* Listed entries *

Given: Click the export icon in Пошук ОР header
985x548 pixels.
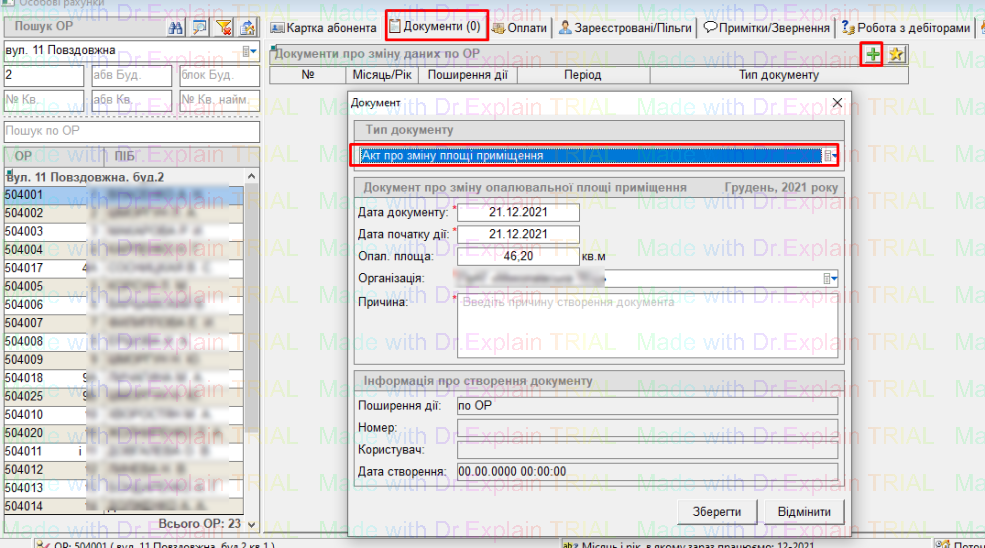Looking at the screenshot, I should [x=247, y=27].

* * *

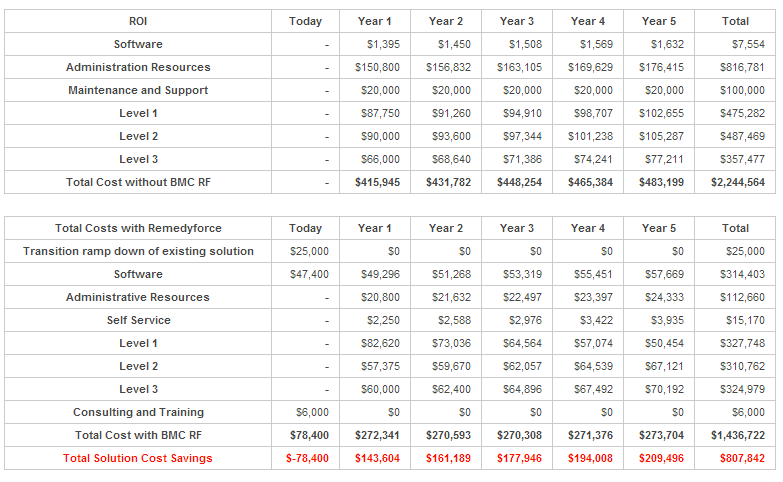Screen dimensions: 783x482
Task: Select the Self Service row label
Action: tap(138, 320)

* Aim *
Can you output the rows from the line with "Screen dimensions: 783x482" up to and including the line with "Action: tap(138, 320)" as a JSON list of strings, one per line, skipping blank lines? Leave the pictures out.

* Answer below *
[
  "Screen dimensions: 783x482",
  "Task: Select the Self Service row label",
  "Action: tap(138, 320)"
]